Una delle cose che però posso dire è il senso del viaggio all'inferno che è il senso della scoperta di se stessi e non tanto delle "meraviglie" infernali che ci attraggono inesorabilmente. L'inferno è un po' come la rappresentazione dipinta su arazzi al rovescio della nostra interiorità, al rovescio rispetto quella che di solito conserviamo. Per ciò se abbiamo di noi un idea molto seria, tenderemo a vederci in versione grottesca. Io ad esempio ho coltivato tantissimo un idea molto seria di me e del mondo per ciò mi ritrovo a vedere spesso il mio riflesso grottesco quando mi reco all'inferno. Detta così sembrerebbe pure divertente, ma vi assicuro che almeno da principio non ci si diverte affatto. Se poi dopo vi divertirà senza che diventiate cinici allora questo è un buon segno. L'altro aspetto è che di riflesso noi vedremo anche esattamente gli altri nelle stesse prospettive. Per ciò a me riesce relativamente facile notare il grottesco di chiunque si prenda seriamente. Questo putroppo non è affatto una buona notizia e vi garantisco che a me mette una certa angoscia perché devo stare sempre molto attento a non offendere nessuno senza volere, cosa che mi riesce fin troppo bene (ahimé).

Oggi vi porto delle notizie nuove dall'Inferno. Le ho colte proprio di fresco. Vedete, se noi abbiamo qualcuno che opera seguendo un agenda straniera che serve interessi stranieri avendo abdicato in ciò in cui credeva, per favorire "nuove" fedi di verità rivelata di cui è latore e che ci libereranno dalle briglie del passato fatto di oscurantismi e precaricazioni varie, state sicuri che all'inferno tutti capiscono al volo di cosa si tratta (e tutti faranno finta di non capirlo): un cambio di scettro al vertice. Tutto qua.
Ma posso spingermi a dire anche qualcosa d'altro per premiare chi è stato tanto paziente da arrivare a leggere fino qui. Un tempo per conquistare un territorio c'erano due opzioni: colonizzare o conquistare.
La colonia era di fatto una sottomissione più o meno volontaria (forzosa e forzata) del territorio "nemico" che si riconosceva incapace di una difesa che rendesse accessibile l'opzione della resisistenza e per non subire devastazioni inaccettabili di fatto si arrendeva al nuovo padrone che premeva al confine.
Noi in Italia abbiamo avuto molti padroni di questo tipo: Austriaci, Tedeschi, Francesi, Spagnoli e chi più ne ha ne metta.
Quando una terra viene colonizzata, quasi sempre si producono due tipi di posizioni politiche: reazionarie (in buona sostanza chi si oppone allo "Status quo" di colonia) o collaborative.
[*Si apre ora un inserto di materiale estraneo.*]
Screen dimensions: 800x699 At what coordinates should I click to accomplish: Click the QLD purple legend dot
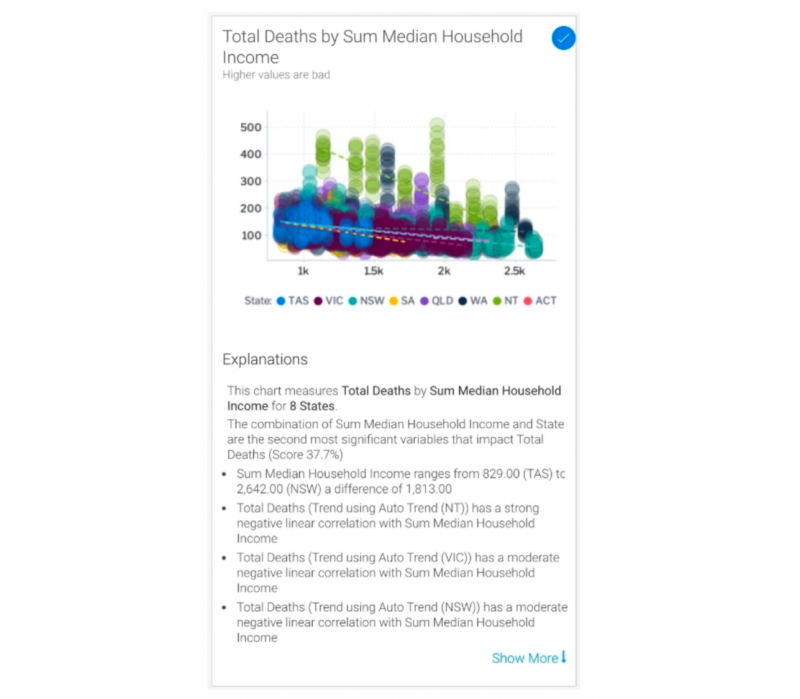(x=424, y=301)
Tra quelle collaborarive abbiamo tre categorie: i collaborativi per necessità (i poveracci appartenenti alla massa indistinta ed esclusa da tutti gli ambiti di potere serio), quelli per convenienza (i servi privilegiati) e quelli per fede (gli idioti). Indovinate chi esercita potere di preferenza? Gli idioti. Per ciò di fatto una colonia tende ad essere un Governo di Idioti che segono un agenda straniera che fa interessi a loro del tutto alieni e se ne felicitano pure, la intendono "necessaria" o adirittura "desiderabile" rispetto a quella autoctona e incapace (essendo questi "idioti" degli incapaci cronici per definizione, mi sembra anche coerente). I servi invece tendono a occupare i posti di burocrati e a stare dimessi e defilati, non sotto i riflettori, dato che si fanno anche lievemente schifo da soli (sapete, ci si può nascondere dagli specchi ma non dal nostro subconscio). Un po' come il gobbo di Notré Dame (prima che bruciasse? Bho!).

Ecco allora che scopriamo una nuova categoria: i collaborazionisti. Non sono traditori, nel senso che per varie ragioni stanno in realtà solo adattando il loro comportamento alla condizione di colonia. Se poi questo sia o meno giusto, bello, buono e corretto a me non interessa. Si tratta dell'evidenza evidente e tanto mi basta.